"I want someone to tell me what to wear in the morning," confessed Fleabag to the hot priest in the hit BBC comedy series. Since playing out for the first time on the small screen in 2019, this particular scene has stuck in my head for many reasons but mainly because of the embarrassing relatability of this sentence. I, too, hold this desire for anxiety-free predictability and stylistic simplicity in my everyday dressing. This is perhaps why I recently became absorbed by the world of online colour analysis, a process whereby professionals analyse your skin, hair and eyes to determine which clothing colours will be most complementary.
First gaining popularity in the 1980s thanks to the bestselling book Color Me Beautiful by Carole Jackson, the practice involves assigning someone a 'season' based on whether a selection of colour swatches makes them look bright or washed out. By holding up fabric colours in different shades around the face, the draping process aims to show how some hues bounce light off the face and others cast shadows around areas like the eyes and chin.
This relatively simple formula is currently enjoying a renaissance on TikTok, with #coloranalysis garnering 749.9 million views and counting. It has become so popular on social media that a filter designed to help people try out colour palettes digitally recently went viral, with users putting different seasons of shades around their faces to determine which looks best (though professionals doubt the reliability of the tech).
The recent online interest is, of course, connected to how personal style has become intertwined with our self-identity. But psychotherapist Dr Dana Dorfman speculates that the resurgence may also be connected to our desire for concrete answers. "Humans, despite their curiosity, also don't like uncertainty and we like things to be neatly wrapped up in a bow," she tells Refinery29.
She continues: "Any time that you can put a label on something, it gives us an explanation, and then gives us something to hang our hat on. We are all multi-determined, and we're so complex that if we can have some kind of simplified explanation for something, that's comforting."
As someone who often feels overwhelmed, this desire for structure and easy-to-follow frameworks made total sense (colour analysis ASMR has been known to soothe me to sleep). Eager to know more, I reached out to personal stylist Sian Clarke to try out a dedicated colour analysis session. This session, Sian explained, aims to be a one-time experience due to the fact that skin undertones never change. In a nutshell: your colours are set for life.
The session began by selecting a chosen colour and holding a variety of shade swatches up to my face. This would determine whether the hue harmonised with my skin’s undertone by making me look more awake or created dullness in my complexion. With no makeup on, it was clear to see that my pale skin’s undertones are peachy with some natural redness, which Sian explained meant that warm colours would work best.
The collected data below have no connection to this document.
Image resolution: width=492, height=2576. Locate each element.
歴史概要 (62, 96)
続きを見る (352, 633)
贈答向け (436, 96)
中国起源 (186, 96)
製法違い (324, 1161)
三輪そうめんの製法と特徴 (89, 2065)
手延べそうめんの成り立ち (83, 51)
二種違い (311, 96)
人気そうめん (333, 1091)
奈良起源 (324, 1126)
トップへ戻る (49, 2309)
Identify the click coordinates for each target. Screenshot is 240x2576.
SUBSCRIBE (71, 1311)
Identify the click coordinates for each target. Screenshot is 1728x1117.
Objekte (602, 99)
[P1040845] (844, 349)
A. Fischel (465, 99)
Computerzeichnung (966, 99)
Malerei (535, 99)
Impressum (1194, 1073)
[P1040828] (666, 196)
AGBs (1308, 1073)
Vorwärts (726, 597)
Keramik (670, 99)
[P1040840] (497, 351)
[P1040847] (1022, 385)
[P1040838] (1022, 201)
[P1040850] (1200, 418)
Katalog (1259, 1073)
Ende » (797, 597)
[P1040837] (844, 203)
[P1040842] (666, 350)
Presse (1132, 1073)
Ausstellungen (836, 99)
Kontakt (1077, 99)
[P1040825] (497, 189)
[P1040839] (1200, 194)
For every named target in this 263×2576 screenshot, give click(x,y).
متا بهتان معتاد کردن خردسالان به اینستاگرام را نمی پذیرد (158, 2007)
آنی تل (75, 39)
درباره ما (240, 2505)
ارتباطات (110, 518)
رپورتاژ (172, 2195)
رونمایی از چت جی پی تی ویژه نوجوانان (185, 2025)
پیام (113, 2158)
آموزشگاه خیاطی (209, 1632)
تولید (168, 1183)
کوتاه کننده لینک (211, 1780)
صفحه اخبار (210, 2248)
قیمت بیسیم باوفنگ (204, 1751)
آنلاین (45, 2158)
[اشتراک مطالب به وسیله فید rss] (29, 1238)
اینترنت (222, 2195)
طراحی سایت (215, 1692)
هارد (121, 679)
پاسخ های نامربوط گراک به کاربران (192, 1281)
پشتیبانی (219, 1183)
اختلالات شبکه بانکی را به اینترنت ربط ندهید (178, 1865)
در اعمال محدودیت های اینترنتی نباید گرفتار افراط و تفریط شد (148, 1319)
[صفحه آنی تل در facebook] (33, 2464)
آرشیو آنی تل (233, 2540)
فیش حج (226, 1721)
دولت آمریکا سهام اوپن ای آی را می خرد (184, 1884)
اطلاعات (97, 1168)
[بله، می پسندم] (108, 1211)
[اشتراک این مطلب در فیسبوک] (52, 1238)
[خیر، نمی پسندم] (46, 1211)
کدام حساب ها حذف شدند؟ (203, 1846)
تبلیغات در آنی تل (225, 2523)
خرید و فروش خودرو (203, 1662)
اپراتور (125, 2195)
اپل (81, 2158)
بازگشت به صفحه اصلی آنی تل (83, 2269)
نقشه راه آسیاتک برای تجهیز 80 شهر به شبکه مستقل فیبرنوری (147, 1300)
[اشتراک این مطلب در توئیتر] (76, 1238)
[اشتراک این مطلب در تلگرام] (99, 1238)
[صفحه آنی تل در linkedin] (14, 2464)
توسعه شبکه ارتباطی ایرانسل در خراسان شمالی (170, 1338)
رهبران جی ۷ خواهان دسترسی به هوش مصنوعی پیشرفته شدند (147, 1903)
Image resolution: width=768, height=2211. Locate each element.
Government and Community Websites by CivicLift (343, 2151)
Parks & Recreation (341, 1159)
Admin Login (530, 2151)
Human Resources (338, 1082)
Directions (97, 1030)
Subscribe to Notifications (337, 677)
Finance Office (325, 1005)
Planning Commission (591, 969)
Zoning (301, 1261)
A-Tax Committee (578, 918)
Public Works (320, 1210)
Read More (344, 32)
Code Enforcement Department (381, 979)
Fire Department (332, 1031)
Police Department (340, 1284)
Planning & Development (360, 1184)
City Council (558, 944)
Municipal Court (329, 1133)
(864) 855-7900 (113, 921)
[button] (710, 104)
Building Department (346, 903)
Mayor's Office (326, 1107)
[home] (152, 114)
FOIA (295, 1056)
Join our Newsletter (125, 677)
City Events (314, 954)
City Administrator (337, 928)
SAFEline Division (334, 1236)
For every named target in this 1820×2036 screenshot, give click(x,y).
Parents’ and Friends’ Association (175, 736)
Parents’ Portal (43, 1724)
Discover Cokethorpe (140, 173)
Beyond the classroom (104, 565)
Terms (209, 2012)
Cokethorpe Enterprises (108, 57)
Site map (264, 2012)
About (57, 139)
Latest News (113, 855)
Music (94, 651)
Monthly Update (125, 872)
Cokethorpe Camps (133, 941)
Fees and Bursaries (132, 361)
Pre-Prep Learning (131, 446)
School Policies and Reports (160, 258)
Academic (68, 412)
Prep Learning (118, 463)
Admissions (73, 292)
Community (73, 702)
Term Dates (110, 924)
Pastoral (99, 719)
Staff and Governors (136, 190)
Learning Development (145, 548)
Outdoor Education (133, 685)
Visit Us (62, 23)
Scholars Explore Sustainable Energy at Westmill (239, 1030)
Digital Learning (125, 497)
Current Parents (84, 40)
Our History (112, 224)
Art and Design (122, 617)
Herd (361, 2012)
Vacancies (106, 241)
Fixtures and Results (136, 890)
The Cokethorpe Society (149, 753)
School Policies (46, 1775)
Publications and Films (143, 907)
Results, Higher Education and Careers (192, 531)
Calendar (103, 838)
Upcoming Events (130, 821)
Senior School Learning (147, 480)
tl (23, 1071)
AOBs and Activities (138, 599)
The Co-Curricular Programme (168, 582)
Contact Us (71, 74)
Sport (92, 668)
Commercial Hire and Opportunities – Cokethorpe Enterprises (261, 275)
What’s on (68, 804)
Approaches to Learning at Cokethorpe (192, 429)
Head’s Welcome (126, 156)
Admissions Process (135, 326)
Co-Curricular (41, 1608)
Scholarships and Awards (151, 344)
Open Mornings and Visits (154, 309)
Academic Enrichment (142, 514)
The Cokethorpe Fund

From there, it was about refining which warm shades looked best, which meant detaching my brain from colours I simply liked and instead focusing on what suited me most. As the session went on, it became obvious that bright, light and clear shades like coral pinks and aquamarines give optimal results, which means that I fall into the spring category (which doesn’t exactly match with the all-black winter look I turned up in).
This professional analysis, based on a combination of colour theory (the classic colour wheel) and colour psychology (how colour impacts emotion and conveys feeling), laid out a future where I would no longer have to guess if my friend’s top would look good on me; my handy colour booklet of spring shades would tell me instantly. While part of me worried that my seasonal palette would be restrictive, the process actually offered an easy-to-follow formula that we can rarely apply to the real world. It didn’t aim to eliminate colour from my life but instead arm me with information about what works best for me.
"It’s something people can understand and see instantly," Sian explains. "It also helps with decision fatigue because it does the deciding for you and you get the reassurance from an expert that it suits you." Dr Dana agrees, explaining that we often seek out ways to distil information down, particularly when it mitigates choice.
"As much as there is a wonderful expansion and acceptance and an open-mindedness from young people about the many systems that exist, I also think that there is a need for kinds of frameworks, because human beings need framework," Dr Dana explains. "Given our awareness about the chaos of the world and the confusion of the world and the complexity of the world, a simplification or a boxing in of things can sometimes make life easier."
In a world where the news cycle can induce very real feelings of daily dread, it's understandable that we might want to eliminate any extra catastrophising from our day. Do we all want to know if apple green suits us more than sage? Yes. But we also want to be cocooned in the comfort of knowing a basic set of rules for the everyday routine of getting dressed. When everything feels more uncertain than the day before, knowing what to wear when you get up in the morning is a small but tangible victory, something that Fleabag knew all too well.